Output: results/score_distribution.png

Project Structure

RAG_paper/
│
├── agentic_rag.py                  # Main evaluation script (Agentic RAG, Standard RAG, Vanilla LLM)
├── visualize_rag_performance.py    # Grouped bar chart of mean accuracy scores
├── visualize_correct_portion.py    # Stacked bar chart of score distribution
├── requirement.txt                 # Python dependencies
├── .env                            # API keys (not tracked by git)
│
├── utils/                          # Helper modules
│   ├── agent_tools.py              # RetrieverTool for the smolagents CodeAgent
│   ├── blablador_helper.py         # Blablador LLM API wrapper
│   ├── checkpoint_runner.py        # Checkpointing logic for long evaluations
│   ├── results_manager.py          # Save / load evaluation results to JSON
│   └── vectordb_utils.py           # FAISS vector database creation & caching (gte-small embeddings, cosine distance, parallel splitting, persistent cache)
│
└─ prompts/                        # YAML prompt templates
    ├── gemini_agent_system_prompt.yaml
    ├── guide_agent_system_prompt.yaml
    └── evaluation_prompt.yaml

Results

Performance was evaluated using the Hugging Face technical Q&A dataset. The results demonstrate that the Agentic RAG approach consistently outperforms standard RAG and standalone LLMs.

Performance Comparison

Evaluation Scores

Agentic RAG consistently delivers the highest accuracy across all evaluated models, outperforming Standard RAG by a clear margin and significantly surpassing Vanilla LLM. This indicates that the pipeline design (agentic workflow) has a stronger impact on performance than the choice of base model, and that single-pass retrieval (Standard RAG) is not sufficient for high-quality technical QA.
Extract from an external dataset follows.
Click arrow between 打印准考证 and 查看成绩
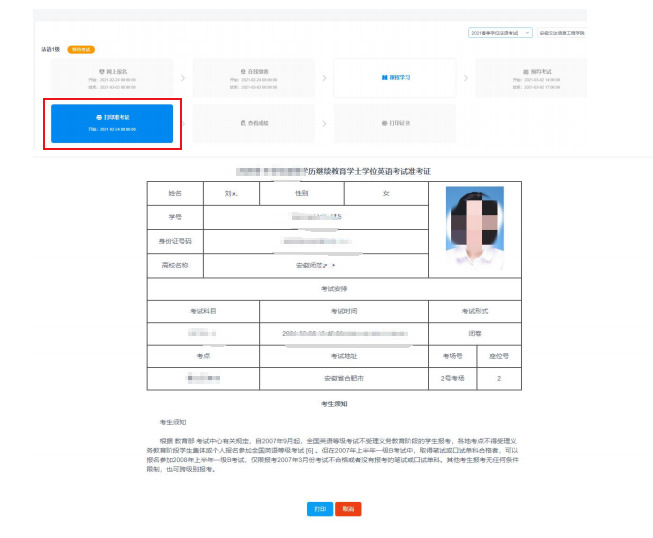 point(182,123)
Score Distribution and Model Strength

Score Distribution

The primary advantage of Agentic RAG comes from drastically reducing incorrect answers, not just increasing partially correct ones. Compared to Standard RAG and Vanilla LLM, it shifts outcomes from “wrong” directly to “correct,” demonstrating that iterative retrieval and reasoning improve answer reliability and suppress hallucinations, rather than merely producing safer or more ambiguous responses.

Extended Project

Private LLM Serving with vLLM: We have successfully implemented a transition from external APIs (such as Gemini or Blablador) to local, HPC-hosted models using vLLM. This dedicated extension significantly improves inference speeds and ensures strict data privacy by keeping sensitive information within a secure, private GPU computing cluster—a critical requirement for production-grade applications.

Future Improvements

To further enhance the performance, efficiency, and security of this Agentic RAG system, the following areas are identified for future development:

Comprehensive Agent Telemetry : System prompts are a critical factor in agentic performance. Implementing a robust telemetry system would allow for granular monitoring of agent behavior, enabling systematic comparison of different system prompts and reasoning patterns to identify the most effective configurations.
Self-Refining Agent Prompting via Reinforcement Learning : Leveraging Reinforcement Learning (RL) to allow an agent to iteratively refine its own system prompts. The goal is to optimize for factual accuracy while ensuring the agent maintains its existing capabilities. This approach can lead to more efficient retrieval strategies, reducing the number of necessary steps and improving alignment with complex task requirements.